GOAL
Copy out the part of the listing that opens with the line containing "Viewport: 561px width, 283px" and runs through the end of the listing, leaving the pictures out of your answer.

EXTRACTED DATA
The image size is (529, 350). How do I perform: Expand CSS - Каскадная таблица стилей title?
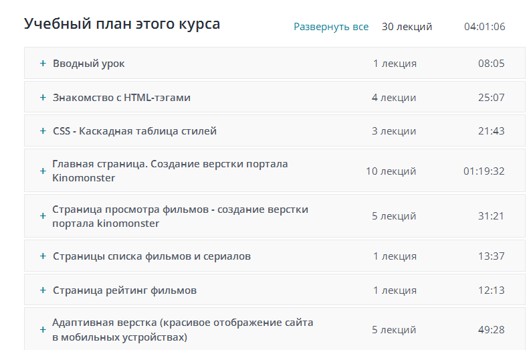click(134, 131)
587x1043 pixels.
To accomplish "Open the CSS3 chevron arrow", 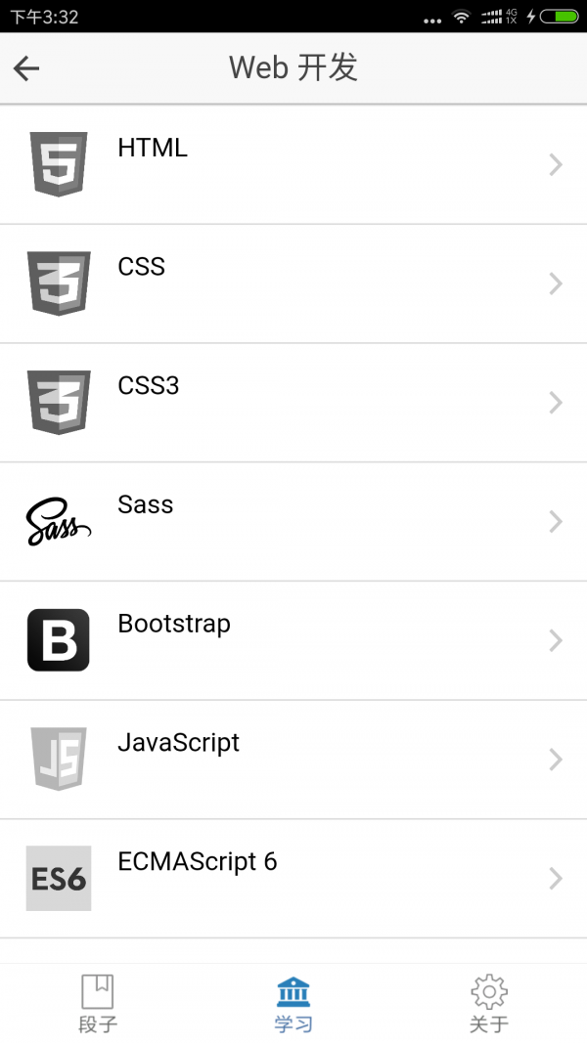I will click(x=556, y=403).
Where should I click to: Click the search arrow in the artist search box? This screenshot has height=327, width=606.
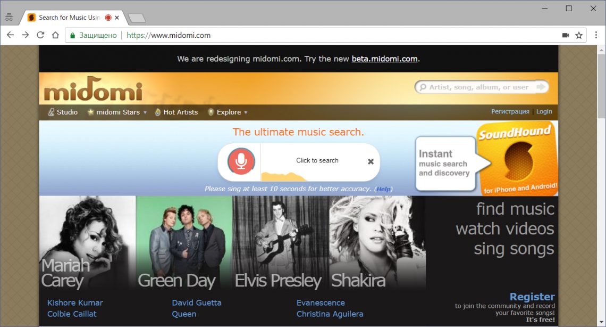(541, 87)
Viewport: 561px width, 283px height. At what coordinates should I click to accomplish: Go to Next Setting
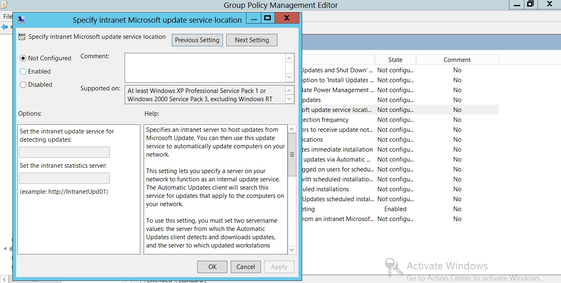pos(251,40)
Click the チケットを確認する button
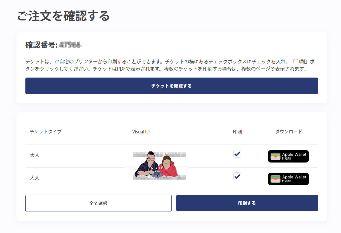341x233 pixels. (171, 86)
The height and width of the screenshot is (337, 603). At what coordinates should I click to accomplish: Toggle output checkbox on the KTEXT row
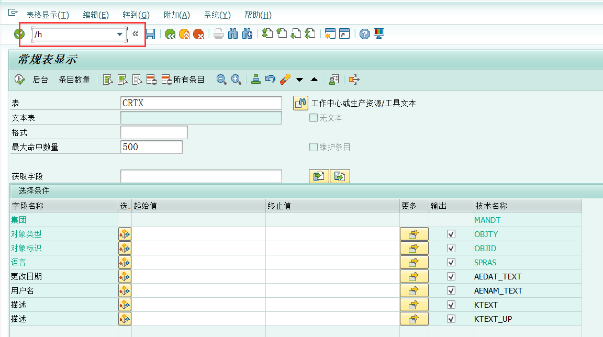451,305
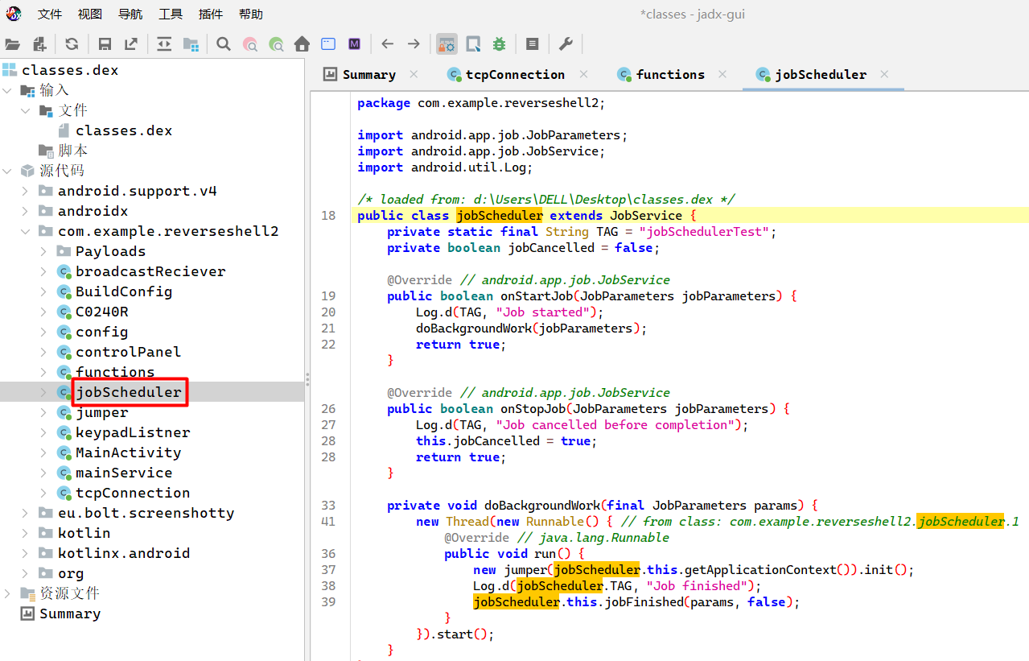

RESULT OF THE EXERCISE
Viewport: 561px width, 283px height. At what coordinates should I click to accomplish: Go to Next Setting
pos(251,40)
Click the チケットを確認する button
341x233 pixels. (171, 86)
The height and width of the screenshot is (337, 603). At what coordinates should I click to accomplish: Toggle output checkbox on the KTEXT row
451,305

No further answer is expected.